### EXERCISE PROMPT
Copy each line below in which the string "computer" occurs.

### EXERCISE DATA
· · · ·

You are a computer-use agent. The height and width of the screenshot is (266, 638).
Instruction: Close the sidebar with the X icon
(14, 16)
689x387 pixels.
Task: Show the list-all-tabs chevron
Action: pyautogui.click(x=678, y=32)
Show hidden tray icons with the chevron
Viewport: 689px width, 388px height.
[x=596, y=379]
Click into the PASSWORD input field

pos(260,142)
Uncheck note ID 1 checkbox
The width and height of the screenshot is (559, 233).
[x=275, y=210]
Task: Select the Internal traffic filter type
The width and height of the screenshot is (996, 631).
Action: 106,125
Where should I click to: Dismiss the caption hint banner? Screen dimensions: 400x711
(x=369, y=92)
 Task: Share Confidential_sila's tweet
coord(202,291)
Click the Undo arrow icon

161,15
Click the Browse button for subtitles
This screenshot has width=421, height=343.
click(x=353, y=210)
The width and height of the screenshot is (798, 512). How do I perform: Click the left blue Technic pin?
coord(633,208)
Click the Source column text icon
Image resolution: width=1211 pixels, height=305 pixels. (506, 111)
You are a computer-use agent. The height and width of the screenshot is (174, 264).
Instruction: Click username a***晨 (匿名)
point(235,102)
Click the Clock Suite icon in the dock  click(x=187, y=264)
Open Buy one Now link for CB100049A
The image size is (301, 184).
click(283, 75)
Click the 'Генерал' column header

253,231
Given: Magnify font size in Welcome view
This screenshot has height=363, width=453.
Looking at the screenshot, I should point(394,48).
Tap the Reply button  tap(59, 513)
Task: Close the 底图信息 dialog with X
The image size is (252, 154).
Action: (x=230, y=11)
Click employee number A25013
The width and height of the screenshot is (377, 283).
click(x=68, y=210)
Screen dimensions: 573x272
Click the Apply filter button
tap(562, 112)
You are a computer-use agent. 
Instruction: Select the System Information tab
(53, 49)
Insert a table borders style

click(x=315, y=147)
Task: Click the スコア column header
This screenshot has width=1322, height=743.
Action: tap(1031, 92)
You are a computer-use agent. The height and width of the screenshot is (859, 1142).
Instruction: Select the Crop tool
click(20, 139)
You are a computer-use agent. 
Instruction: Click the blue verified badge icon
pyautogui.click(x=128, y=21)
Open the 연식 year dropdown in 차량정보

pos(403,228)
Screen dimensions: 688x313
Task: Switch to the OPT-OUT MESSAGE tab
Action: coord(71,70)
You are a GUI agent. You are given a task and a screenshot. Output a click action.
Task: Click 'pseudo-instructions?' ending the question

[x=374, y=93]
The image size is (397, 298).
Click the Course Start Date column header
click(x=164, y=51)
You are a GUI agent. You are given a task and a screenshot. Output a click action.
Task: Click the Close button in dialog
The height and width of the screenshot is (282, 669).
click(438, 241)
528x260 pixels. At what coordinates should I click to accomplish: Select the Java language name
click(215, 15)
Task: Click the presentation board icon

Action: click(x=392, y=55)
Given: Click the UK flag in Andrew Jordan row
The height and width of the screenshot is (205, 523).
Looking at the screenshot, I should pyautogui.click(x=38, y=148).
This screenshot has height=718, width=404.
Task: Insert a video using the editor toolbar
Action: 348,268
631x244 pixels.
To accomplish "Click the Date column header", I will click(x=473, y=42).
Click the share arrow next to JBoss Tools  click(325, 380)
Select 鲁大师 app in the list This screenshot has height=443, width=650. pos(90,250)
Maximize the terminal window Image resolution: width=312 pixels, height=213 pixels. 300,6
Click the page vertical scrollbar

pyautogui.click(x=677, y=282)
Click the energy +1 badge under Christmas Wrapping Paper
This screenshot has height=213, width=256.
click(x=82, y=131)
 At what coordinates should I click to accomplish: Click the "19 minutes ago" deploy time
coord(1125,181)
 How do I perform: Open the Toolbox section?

· · · ·

### ANSWER BOX
You are a computer-use agent. The height and width of the screenshot is (266, 638).
You are a computer-use agent. The height and width of the screenshot is (174, 264).
You are a computer-use agent. 
You are a computer-use agent. The height and width of the screenshot is (859, 1142).
You are a computer-use agent. 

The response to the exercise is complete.